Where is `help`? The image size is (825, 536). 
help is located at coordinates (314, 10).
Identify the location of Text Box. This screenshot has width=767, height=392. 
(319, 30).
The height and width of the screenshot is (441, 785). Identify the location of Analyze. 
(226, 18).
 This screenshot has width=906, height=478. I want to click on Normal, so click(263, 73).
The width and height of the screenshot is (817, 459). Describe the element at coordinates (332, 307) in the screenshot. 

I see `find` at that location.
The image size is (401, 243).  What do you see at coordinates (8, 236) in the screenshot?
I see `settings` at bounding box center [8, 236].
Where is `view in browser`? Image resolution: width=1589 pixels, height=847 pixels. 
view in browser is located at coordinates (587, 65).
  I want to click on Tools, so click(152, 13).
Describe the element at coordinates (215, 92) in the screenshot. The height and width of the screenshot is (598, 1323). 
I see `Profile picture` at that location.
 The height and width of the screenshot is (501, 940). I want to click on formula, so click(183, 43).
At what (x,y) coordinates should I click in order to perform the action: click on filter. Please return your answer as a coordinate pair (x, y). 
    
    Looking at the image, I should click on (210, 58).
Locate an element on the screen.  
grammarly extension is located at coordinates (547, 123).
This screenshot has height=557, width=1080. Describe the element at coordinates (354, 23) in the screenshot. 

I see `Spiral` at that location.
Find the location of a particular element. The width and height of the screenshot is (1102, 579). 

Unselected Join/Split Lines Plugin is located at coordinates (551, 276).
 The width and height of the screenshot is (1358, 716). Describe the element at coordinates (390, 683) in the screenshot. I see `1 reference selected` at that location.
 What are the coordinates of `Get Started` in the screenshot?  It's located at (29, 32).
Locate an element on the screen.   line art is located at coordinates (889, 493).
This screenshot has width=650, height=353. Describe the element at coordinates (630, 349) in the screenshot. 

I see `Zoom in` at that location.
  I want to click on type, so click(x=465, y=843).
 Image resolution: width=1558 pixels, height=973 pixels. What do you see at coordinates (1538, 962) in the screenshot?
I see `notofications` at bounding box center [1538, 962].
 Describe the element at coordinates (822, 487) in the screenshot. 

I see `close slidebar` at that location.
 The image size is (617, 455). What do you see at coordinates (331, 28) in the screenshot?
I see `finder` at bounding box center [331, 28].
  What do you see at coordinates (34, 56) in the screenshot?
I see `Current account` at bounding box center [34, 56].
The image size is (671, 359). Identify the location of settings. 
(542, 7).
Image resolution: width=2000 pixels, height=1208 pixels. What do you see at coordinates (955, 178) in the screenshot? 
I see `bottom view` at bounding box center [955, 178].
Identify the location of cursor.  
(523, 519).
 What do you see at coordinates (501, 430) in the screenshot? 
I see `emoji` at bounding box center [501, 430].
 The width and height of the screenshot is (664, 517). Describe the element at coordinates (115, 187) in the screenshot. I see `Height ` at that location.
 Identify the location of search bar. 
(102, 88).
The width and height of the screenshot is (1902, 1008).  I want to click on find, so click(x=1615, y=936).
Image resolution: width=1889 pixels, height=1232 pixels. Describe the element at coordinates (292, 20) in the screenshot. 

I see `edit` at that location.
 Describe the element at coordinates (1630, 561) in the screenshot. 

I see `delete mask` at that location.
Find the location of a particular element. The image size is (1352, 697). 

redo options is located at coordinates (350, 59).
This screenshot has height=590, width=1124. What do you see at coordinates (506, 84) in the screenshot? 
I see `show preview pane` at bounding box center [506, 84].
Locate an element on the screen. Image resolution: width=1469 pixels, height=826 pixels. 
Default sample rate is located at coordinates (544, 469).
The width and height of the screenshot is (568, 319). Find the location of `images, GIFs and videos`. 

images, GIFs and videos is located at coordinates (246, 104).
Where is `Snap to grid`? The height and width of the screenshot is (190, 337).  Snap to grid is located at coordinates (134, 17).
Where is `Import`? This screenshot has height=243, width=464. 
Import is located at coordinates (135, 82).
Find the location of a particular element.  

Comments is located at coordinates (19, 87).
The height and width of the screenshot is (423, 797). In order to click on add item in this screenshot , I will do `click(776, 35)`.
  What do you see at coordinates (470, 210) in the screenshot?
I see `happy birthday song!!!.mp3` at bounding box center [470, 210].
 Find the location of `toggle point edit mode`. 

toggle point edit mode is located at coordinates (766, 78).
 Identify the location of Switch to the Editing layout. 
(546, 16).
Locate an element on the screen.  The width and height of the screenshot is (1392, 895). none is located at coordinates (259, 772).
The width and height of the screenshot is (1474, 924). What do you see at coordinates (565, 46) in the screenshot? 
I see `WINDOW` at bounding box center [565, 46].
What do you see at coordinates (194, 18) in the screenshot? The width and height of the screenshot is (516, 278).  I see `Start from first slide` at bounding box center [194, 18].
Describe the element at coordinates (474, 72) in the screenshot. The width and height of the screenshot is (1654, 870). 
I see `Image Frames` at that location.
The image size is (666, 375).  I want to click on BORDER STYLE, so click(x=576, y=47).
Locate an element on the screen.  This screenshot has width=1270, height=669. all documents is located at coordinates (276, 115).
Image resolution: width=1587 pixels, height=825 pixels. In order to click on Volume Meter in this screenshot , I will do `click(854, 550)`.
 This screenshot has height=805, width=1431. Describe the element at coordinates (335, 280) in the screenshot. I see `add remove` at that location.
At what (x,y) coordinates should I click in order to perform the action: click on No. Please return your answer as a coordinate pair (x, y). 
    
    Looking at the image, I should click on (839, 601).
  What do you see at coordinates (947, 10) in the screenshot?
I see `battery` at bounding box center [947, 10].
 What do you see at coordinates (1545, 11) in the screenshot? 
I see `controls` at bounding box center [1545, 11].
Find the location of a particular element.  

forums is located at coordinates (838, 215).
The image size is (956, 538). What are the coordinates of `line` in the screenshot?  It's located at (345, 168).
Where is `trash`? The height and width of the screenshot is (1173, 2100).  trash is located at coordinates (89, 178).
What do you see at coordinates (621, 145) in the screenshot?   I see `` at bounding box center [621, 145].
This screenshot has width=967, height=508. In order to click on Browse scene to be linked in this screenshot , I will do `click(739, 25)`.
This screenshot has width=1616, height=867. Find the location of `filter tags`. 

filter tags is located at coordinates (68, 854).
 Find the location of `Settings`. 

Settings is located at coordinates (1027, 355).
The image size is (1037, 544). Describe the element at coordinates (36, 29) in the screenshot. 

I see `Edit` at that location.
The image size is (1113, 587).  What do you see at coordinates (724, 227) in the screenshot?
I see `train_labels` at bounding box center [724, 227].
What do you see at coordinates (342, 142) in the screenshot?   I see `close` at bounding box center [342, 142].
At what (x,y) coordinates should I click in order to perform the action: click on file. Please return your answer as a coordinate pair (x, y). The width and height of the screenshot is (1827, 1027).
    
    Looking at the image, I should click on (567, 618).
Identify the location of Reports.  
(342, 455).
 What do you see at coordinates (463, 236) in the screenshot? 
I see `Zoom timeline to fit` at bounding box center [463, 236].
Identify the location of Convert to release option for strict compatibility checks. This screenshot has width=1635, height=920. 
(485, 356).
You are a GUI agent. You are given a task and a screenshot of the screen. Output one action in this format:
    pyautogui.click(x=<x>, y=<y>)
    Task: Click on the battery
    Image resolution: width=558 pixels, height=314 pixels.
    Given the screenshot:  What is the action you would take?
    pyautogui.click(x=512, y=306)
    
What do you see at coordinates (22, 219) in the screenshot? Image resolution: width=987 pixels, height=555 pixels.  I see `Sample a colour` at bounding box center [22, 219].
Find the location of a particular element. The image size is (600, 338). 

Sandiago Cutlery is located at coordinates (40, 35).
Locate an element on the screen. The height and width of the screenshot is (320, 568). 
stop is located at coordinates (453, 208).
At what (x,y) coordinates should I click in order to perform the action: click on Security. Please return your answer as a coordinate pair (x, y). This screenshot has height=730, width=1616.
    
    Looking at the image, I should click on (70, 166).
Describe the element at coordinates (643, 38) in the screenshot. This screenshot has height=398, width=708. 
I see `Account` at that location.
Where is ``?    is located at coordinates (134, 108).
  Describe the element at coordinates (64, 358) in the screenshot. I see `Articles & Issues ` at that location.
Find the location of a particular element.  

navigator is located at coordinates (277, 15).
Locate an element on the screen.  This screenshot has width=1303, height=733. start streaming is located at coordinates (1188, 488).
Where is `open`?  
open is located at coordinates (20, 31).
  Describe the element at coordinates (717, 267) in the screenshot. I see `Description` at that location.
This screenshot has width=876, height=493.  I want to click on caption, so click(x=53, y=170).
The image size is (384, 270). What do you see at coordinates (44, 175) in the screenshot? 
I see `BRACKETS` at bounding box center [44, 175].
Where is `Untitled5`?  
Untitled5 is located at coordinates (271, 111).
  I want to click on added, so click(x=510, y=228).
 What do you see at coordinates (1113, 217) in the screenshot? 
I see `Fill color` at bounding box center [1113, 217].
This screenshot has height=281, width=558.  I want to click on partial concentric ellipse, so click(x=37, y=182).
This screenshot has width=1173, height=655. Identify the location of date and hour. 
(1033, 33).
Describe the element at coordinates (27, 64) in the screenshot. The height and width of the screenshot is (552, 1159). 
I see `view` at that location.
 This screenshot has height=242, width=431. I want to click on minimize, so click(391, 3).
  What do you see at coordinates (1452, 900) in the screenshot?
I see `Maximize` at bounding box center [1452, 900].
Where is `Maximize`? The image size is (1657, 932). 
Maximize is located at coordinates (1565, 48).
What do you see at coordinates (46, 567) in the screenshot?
▬▬▬▬▬▬▬▬▬▬
= Task statement =
Copy the lines above, from the line containing "coordinates (134, 17)." through the line containing "Import is located at coordinates (135, 82).", inclusive, and reproduce them without any change.

= Solution to this exercise =
Where is `Snap to grid`? The height and width of the screenshot is (190, 337).  Snap to grid is located at coordinates (134, 17).
Where is `Import`? This screenshot has height=243, width=464. 
Import is located at coordinates (135, 82).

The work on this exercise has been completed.